Lors du film sur le sport, j’avais rencontré un jeune qui était en prison depuis 4 ans et qui n’est jamais rentré de permission. J’avais envie de raconter l’histoire de ces personnes qui m’ont marquée et qu’on n’avait pas vues dans les deux premiers films parce que j’ai dû me centrer sur le point de vue que j’avais choisi. Il faut se tenir à sa ligne initiale et, en prison, ce n’est pas facile car il y a un sujet au m2. C’est un miroir de la société en concentré.

D. B. : Tu as été choisie comme marraine du Mois du Doc, qu’est-ce que cela signifie pour toi ?
E. D. :
Ce choix m’a touchée parce que je suis encore une jeune réalisatrice qui cherche encore une pratique. Je suis heureuse que la Fédération me choisisse, qu’elle aime mes films, avec une grande bienveillance. J’ai accepté parce que c’était ma manière de rendre la pareille. Mes premiers documentaires étaient faits sans financement mais, à un moment, il faut de l’argent pour se donner du confort et de la latitude parce que ce sont des tournages très longs.

Je pourrai expliquer ce que le documentaire m’a apporté, ce que j’ai adoré déclencher chez les spectateurs. Ce qui est chouette avec le documentaire, c’est que c’est souvent accompagné de projections où les réalisateurs viennent. C’est un monde moins guindé, moins paillettes. Le débat est intéressant dans la mesure où c’est, à la fois, un débat sur le cinéma, sur l’éducation à l’image, sur une réflexion citoyenne et politique. Je vais être la marraine de cet art étrange, pas rentable, qui fait parler les gens. Il suffit que je regarde ma famille pour me rendre compte qu’ils vont de plus en plus au cinéma pour voir du documentaire parce qu’ils ont envie d’avoir accès à de l’information moins manipulée. Je crois beaucoup à la sensation et pour la ressentir, il faut passer par une image qui est belle, qui est cadrée avec justesse par rapport au sujet qu’on montre et il faut un traitement du son minutieux. Le documentaire s’invite aujourd’hui dans les salles de cinéma, parfois on sent une vraie patte, il y a de véritables quêtes du réel et de véritables quêtes artistiques.

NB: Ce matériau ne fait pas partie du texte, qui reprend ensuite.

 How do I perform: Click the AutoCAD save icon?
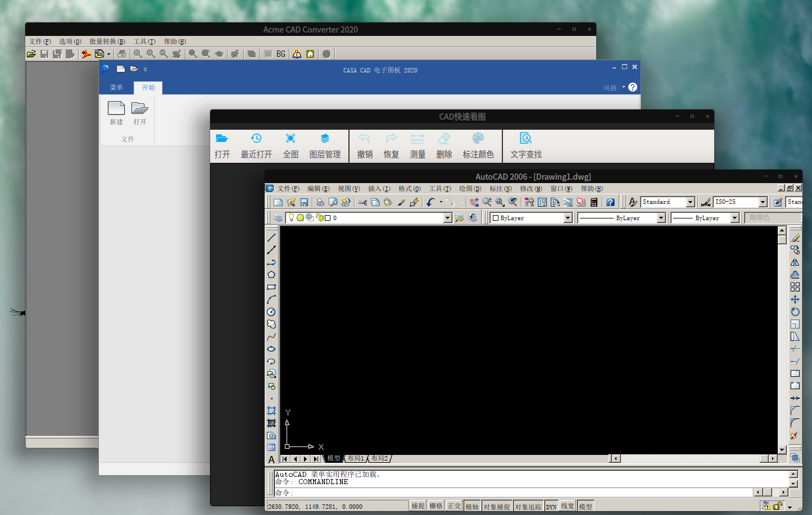click(304, 202)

De manière générale, les documentaires sont des films qui permettent une plus grande liberté car ils coûtent moins cher et chacun peut inventer un vrai langage. C’est un vrai laboratoire de réinvention des formes et c’est un vrai laboratoire de réflexion de la société dans laquelle on vit. J’assisterai à tous les événements où je serai invitée pour répondre à toutes les questions avec le peu d’expérience que j’ai.